Step S4, encapsulating the pressed first substrate and the second substrate.

In this embodiment, after the first substrate and the second substrate are bonded, in order to avoid the relative movement of the first substrate and the second substrate from affecting the electroluminescent part formed by the at least one first functional layer and the at least one second functional layer, the bonded first substrate and the bonded second substrate need to be directly packaged to ensure that the electroluminescent part is always in the best state after bonding.

In the technical scheme disclosed in this embodiment, the multi-layer functional layer of the electroluminescent part of the photoelectric device is divided into two parts, one of the functional layers with different numbers of layers is formed on each of the two substrates, and the two functional layers formed respectively are pressed together by the isostatic pressing device to form a complete electroluminescent part.

Alternatively, in the manufacturing process of the photoelectric device, the first substrate and/or the second substrate may be subjected to plasma treatment before forming at least one first functional layer on the first substrate and at least one second functional layer on the second substrate.

The plasma process can adopt microwave plasma, the surface of the first substrate and/or the second substrate can be modified through the plasma to change the surface energy of the first substrate and/or the second substrate, and the wettability of the surface of the first substrate and/or the second substrate is increased, so that when the functional layer is formed on the first substrate and/or the second substrate, ink corresponding to the functional layer is not condensed into a water bead shape on the first substrate and/or the second substrate, and is more uniformly and flatly laid on the first substrate and/or the second substrate, the formed functional layer is more uniformly and flatly formed, and meanwhile, due to the increase of the wettability, the formed functional layer can be more strongly adhered to the first substrate and/or the second substrate.

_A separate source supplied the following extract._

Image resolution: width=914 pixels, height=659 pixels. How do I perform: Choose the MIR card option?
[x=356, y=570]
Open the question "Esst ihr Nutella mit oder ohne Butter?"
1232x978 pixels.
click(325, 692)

In addition, the plasma process can also remove dust particles on the surface of the first substrate and/or the second substrate, so that the dust particles are prevented from influencing the formation of the functional layer, or the dust particles are prevented from piercing the formed functional layer to damage the functional layer.

Alternatively, the electroluminescent part includes at least two functional layers formed by stacking, for example, the at least two functional layers include a light emitting layer and a carrier transport layer, each of the functional layers is formed by using a specific material for providing a specific function, and the functional layers are stacked in sequence in a specific order for achieving the purpose of electroluminescence.

Optionally, the carrier transport layer at least comprises a hole functional layer and an electron functional layer, so as to achieve the purpose of electroluminescence through the hole functional layer, the light emitting layer and the electron functional layer.

Alternatively, the first substrate and/or the second substrate are ITO (indium tin oxide) glass, and the description is given by way of example only when the at least one first functional layer only includes one first functional layer, for example, when the at least one first functional layer only includes a hole functional layer, the at least one second functional layer should include at least a light emitting layer and an electron functional layer, so as to form a complete electroluminescent portion after the at least one first functional layer and the at least one second functional layer are attached. The step of forming at least one first functional layer on a first substrate comprises: the ink corresponding to the hole function layer is spread on the first substrate, and then the first substrate on which the ink corresponding to the hole function layer is spread is subjected to a drying process as shown in fig. 4 and/or a crystallization process as shown in fig. 5 to form the hole function layer on the first substrate. Since the plurality of functional layers of the electroluminescent part need to be stacked in a specific order, for example, the light-emitting layer needs to be located between the hole functional layer and the electron functional layer, when at least one second functional layer is formed on the second substrate, the electron functional layer is formed on the second substrate and the light-emitting layer is formed on the electron functional layer in the reverse order of the first substrate.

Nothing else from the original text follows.